Un certain brouhaha emplit le palais.
Joyeux.
Mon oreille aussi avertie que le type qu’en vaut deux me révèle qu’il y a de la liesse dans l’air.
Je m’approche d’une fenêtre donnant sur la cour du palais, et j’y découvre un spectacle d’un folklore sûr joint à une extrême rareté. Une nuée de serviteurs, imaginez-le-vous, sont en train de « préparer » six beaux éléphants adultes. Les plus gros qu’il m’ait été prêté de voir jusqu’à tout de suite.
Ces bébêtes, madoué ! Des monstres ! Descendants directs des bons vieux mammouths de nos anciennes campagnes ! On leur peint des arabesques sur le derme (et même sur le pachyderme). On les affuble de tentures en soie pur cocon. Leur arrime des palanquins d’argent sur le dos. Leur attache des grelots aux panards. Un pataucure chinois leur fait les ongles (il parle l’ongulé couramment), tandis qu’un laid-triste lettriste écrit en caractères d’imprimerie sur chaque patte des animaux (lesquelles pattes ont des dimensions de colonne Morris) : Défense d’afficher, emplacement réservé.
« Seigneur ! me dis-je, toute modestie mise à part, cette histoire de mariage est donc vraie ! »
Et de me précipiter dans les salons.
La belle Çavajéjoui est là, en compagnie de ses amis maharajah. Tous trois portent des tenues de rêve (voir descriptif sur le catalogue de la Redoute). Leurs robes et pyjamas sont tuniques au monde. La belle princesse me brandit une expression enamourée qui me courjute le kangourou, mais j’efforce de réagir : les plus belles lèvres cachent des dents !
Elle s’approche en trémoussant du valseur.
— Vous connaissez la nouvelle ? me demande-t-elle.
— Si c’est au mariage de mon ami que vous faites allusion, il m’a prévenu, en effet. À propos, où est-il ?

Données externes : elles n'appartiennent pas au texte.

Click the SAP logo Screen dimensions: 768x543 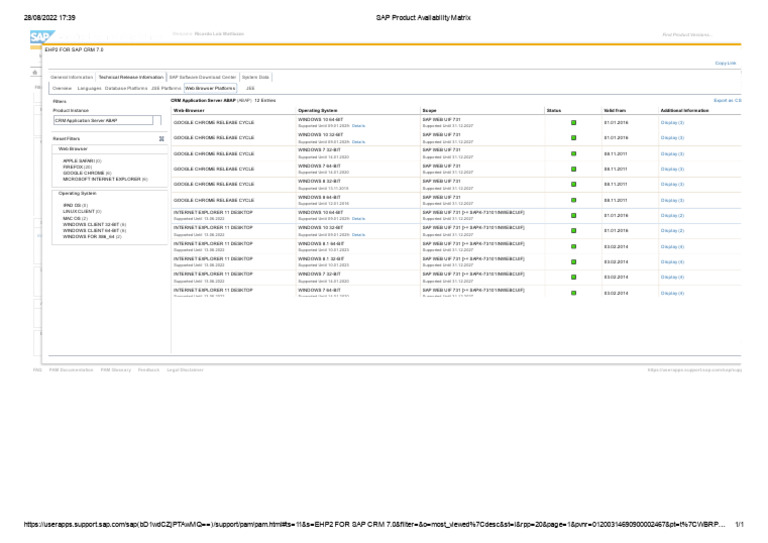pos(40,36)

— On l’habille, répond Mâbitâhungoû.
— Bigre, souris-je, les choses ne traînent pas, chez vous, mon seigneur !
— La vie est brève, rétorque l’aimable jeune homme en tripotant son collier d’ambre, et ma sœur est pressée. La virginité, chez une femme, atteint à un certain moment un point critique. M. Monbraque a joué le rôle d’un détonateur. Elle est folle de lui.
— Vous n’ignorez pas qu’il doit rentrer en France où ses activités l’appellent ?
— M. Monbraque est libre, répond le maharajah[25].
Pourquoi crois-je percevoir de l’ironie dans sa voix ?
Parce qu’il en a un plein bidon, vous croyez ? Possible.
Mon intérêt se porte alors sur le gros Tanhnahunecomça qui ne cesse de me fixer comme Pygmalion devait fixer Galatée (à l’époque où elle était statue, parce que, faites confiance, à partir du moment où elle s’est animée, il a dû vite en avoir classe !).
Il s’arrange pour m’aborder à son tour.
— Alors, me demande-t-il : « on » a réfléchi ?
— À perte de vue, Majesté.
— Conclusion ?
— Il n’y a pas de conclusion puisque j’ignore la solution de votre problème, à mon vif regret d’ailleurs.
Son regard flamboie.
— Puis-je vous suggérer que vous avez tort ? Votre tranquillité risque d’en pâtir.
25
Maharajah peut également s’orthographier « maharadjah ». Mais je préfère conserver le « d » pour mon usage intime.